» SOURCE DOCUMENT:

SitNews - Stories in the News - Ketchikan, Alaska

Chemical Eyes Keep on Truckin'
by Preston MacDougall

 

February 08, 2006
Wednesday


If, as President Bush said in his State of the Union address, "America is addicted to oil", how come it is LSD that is banned, even for psychiatric research?

According to the Swiss chemist, Albert Hofmann, who invented this mind-altering drug in 1938, it isn't addictive. Like a similarly named, but unrelated, German chemist who had earlier discovered Aspirin by chemically modifying the salicylic acid that is abundant in willow bark, our venturesome chemist was searching for new compounds that might be derived from the lysergic acid that is found naturally in a fungus that grows on wheat.

On the 25th attempt, lysergic acid diethylamide, or LSD-25, was synthesized in good yield. Ultimately, this involves replacing two of the hydrogen atoms that are bonded to the so-called "amide" nitrogen atom, that is on the wagging end of the original molecule, with ethyl groups. Here, "ethyl" has the same meaning as in ethyl alcohol - not your Aunt - and the "di" refers to the fact that this cut-and-splice operation is done twice.

When you translate "acid" to the German word Säure, you repeat what was probably your first experimental observation about the nature of acids (most likely involving citric acid in lemons), and you complete the chemical decoding of the acronym LSD-25.

Wheat "blowin' in the wind".
Credit: www.morguefile.com

To understand why LSD was banned in the US, and many other countries, we have to fast-forward to the '60s. It was during this time that the drug became associated with the counter-culture, or "hippie" movement. Nothing wrong with that, but it also earned a hazardous reputation for numerous fatalities that were linked to "bad trips".

Hofmann himself accidentally discovered the hallucinogenic effects of the drug, in April 1943, when he repeated his initial experiment. This time, however, some of the product ended up on his finger, which later ended up in his mouth. Of the ensuing effects, he wrote in his notebook "Everything I saw was distorted, as in a warped mirror". Three days later, he intentionally tested a larger dose, using himself as the guinea pig, but had a far different experience. His neighbor was "transformed into a witch", and he "was filled with an overwhelming fear that (he) would go crazy."

These experiences prompted a flurry of biochemical and psychiatric research, and it was found that LSD was a powerful antagonist of the natural, mood-regulating hormone serotonin. It had also been clinically tested as a treatment for mental disorders. But all that came crashing down in 1966 when the drug was banned.

» RECORDED DATA:
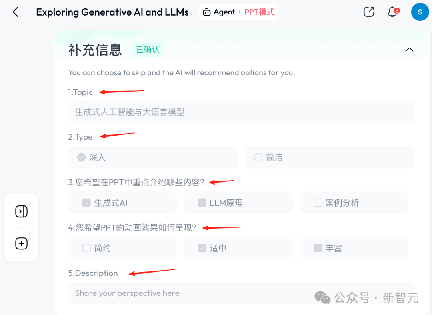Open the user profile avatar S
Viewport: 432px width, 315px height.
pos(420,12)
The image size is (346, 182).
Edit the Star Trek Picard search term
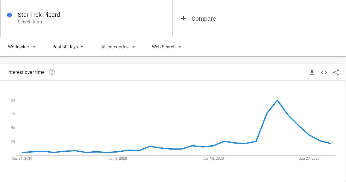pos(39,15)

» REQUIRED WORK: Retype the part of the LSD article starting at "On the 25th" and ending at "is done twice.". The records are separate material, unrelated to the LSD article.

» SOLUTION BELOW:
On the 25th attempt, lysergic acid diethylamide, or LSD-25, was synthesized in good yield. Ultimately, this involves replacing two of the hydrogen atoms that are bonded to the so-called "amide" nitrogen atom, that is on the wagging end of the original molecule, with ethyl groups. Here, "ethyl" has the same meaning as in ethyl alcohol - not your Aunt - and the "di" refers to the fact that this cut-and-splice operation is done twice.